**Source**
>> START

The state that is building such a formidable apparatus of surveillance will do its best to prevent journalists from reporting on it. Most journalists can see that. But I wonder how many have truly understood the absolute threat to journalism implicit in the idea of total surveillance, when or if it comes – and, increasingly, it looks like “when”.
I wonder if the White House was given a “head’s up” on this action.
In another assault on the freedom of the press and a naked attempt at intimidation, journalist Glenn Greenwald’s Brazilian partner, David Miranda was detained at Heathrow Airport and questioned for nine hours under Great Britain’s Terrorism Act:
David Miranda, who lives with Glenn Greenwald, was returning from a trip to Berlin when he was stopped by officers at 8.05am and informed that he was to be questioned under schedule 7 of the Terrorism Act 2000. The controversial law, which applies only at airports, ports and border areas, allows officers to stop, search, question and detain individuals.
The 28-year-old was held for nine hours, the maximum the law allows before officers must release or formally arrest the individual. According to official figures, most examinations under schedule 7 – over 97% – last less than an hour, and only one in 2,000 people detained are kept for more than six hours (pdf).
Miranda was released, but officials confiscated electronics equipment including his mobile phone, laptop, camera, memory sticks, DVDs and games consoles. [..]
While in Berlin, Miranda had visited Laura Poitras, the US film-maker who has also been working on the Snowden files with Greenwald and the Guardian. The Guardian paid for Miranda’s flights.
“It is utterly improbable that David Michael Miranda, a Brazilian national transiting through London, was detained at random, given the role his partner has played in revealing the truth about the unlawful nature of NSA surveillance.
“David’s detention was unlawful and inexcusable. He was detained under a law that violates any principle of fairness and his detention shows how the law can be abused for petty, vindictive reasons.
“There is simply no basis for believing that David Michael Miranda presents any threat whatsoever to the UK government. The only possible intent behind this detention was to harass him and his partner, Guardian journalist Glenn Greenwald, for his role in analysing the data released by Edward Snowden.”
Of course the White House denies ordering the detention or the confiscation of Mr. Miranda’s property, but considering the lies that have been told and the use of “national security” as a reason to cover up the lies and crimes of two administrations, there is certainly good reason to question the veracity of any statements from the White House. Deputy Press Secretary Josh Earnest admitted that the White House was notified in advance of the action.
The detention has caused some outrage in Britain with condemnation and calls for an explanation from the police of why Mr. Miranda was held under the anti-terroism law since there was no little evidence that he was involved in, or connected to terrorism.

>> END

**Extracted material**

>> START

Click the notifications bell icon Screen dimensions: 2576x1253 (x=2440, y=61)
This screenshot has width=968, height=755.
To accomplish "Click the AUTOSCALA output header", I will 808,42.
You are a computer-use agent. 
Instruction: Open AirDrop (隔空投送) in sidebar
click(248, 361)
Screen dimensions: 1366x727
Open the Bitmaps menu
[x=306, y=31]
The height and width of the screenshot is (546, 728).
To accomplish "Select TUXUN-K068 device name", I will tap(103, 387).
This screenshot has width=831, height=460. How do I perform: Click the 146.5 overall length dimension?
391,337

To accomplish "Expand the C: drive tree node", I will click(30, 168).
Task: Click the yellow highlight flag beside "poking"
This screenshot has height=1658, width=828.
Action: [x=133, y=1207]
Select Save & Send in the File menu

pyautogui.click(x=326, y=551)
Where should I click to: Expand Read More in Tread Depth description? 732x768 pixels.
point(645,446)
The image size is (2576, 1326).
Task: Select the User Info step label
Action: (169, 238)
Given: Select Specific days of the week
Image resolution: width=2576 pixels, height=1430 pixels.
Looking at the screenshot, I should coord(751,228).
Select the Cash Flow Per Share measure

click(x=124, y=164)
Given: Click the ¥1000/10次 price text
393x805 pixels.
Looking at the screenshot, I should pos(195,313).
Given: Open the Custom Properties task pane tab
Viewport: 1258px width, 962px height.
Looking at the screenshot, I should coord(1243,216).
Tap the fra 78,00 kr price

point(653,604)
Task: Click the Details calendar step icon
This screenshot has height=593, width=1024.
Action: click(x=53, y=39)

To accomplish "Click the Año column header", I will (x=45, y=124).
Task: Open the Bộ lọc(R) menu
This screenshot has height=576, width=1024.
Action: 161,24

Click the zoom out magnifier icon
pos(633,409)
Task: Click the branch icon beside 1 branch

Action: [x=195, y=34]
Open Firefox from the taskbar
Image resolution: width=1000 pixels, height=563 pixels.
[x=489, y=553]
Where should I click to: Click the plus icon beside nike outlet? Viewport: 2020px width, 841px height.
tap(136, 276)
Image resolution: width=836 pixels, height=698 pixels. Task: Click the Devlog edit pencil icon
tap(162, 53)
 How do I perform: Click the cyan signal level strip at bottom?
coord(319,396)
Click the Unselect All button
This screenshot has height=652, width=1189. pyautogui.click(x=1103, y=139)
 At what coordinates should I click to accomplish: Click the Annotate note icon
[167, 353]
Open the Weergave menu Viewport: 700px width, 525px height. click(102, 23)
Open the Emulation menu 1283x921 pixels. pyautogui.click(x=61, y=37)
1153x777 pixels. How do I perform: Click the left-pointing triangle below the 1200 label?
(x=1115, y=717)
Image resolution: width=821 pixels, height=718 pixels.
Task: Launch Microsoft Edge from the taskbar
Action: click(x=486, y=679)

>> END

**Challenges**
1 – According to the passage on David Miranda's detention at Heathrow, under what law was he questioned?
2 – Write the next few sentences of the passage on David Miranda's detention at Heathrow, picking up after its final sentence.
None of the rows are needed here.

**Answers for the tasks**
1 – Under schedule 7 of the Terrorism Act 2000.

2 –
Keith Vaz (chairman of the Home Affairs Select Committee) called the detention of Miranda “extraordinary” and said he would be writing immediately to police to request information about why Miranda was held under anti-terrorism laws when there appeared to be little evidence that he was involved in terrorism. [..]
“It is an extraordinary twist to a very complicated story,” Vaz told BBC Radio 4’s Today programme on Monday. “Of course it is right that the police and security services should question people if they have concerns or the basis of any concerns about what they are doing in the United Kingdom. What needs to happen pretty rapidly is we need to establish the full facts – now you have a complaint from Mr Greenwald and the Brazilian government. They indeed have said they are concerned at the use of terrorism legislation for something that does not appear to relate to terrorism, so it needs to be clarified, and clarified quickly.”
Vaz said he was not aware that personal property could be confiscated under the laws. “What is extraordinary is they knew he was the partner [of Greenwald] and therefore it is clear not only people who are directly involved are being sought but also the partners of those involved,” he said. “Bearing in mind it is a new use of terrorism legislation to detain someone in these circumstances […] I’m certainly interested in knowing, so I will write to the police to ask for the justification of the use of terrorism legislation – they may have a perfectly reasonable explanation. But if we are going to use the act in this way … then at least we need to know so everyone is prepared.”
The British anti-terrorist legislation watchdog, David Anderson QC, also called for an explanation from called on the Home Office and Metropolitan police over what is being called a “gross misuse” of the terror law.:
The intervention by Anderson came as the shadow home secretary, Yvette Cooper, called for an urgent investigation into the use of schedule 7 of the Terrorism Act 2000 to detain Miranda. Cooper said ministers must find out whether anti-terror laws had been misused after detention caused “considerable consternation”.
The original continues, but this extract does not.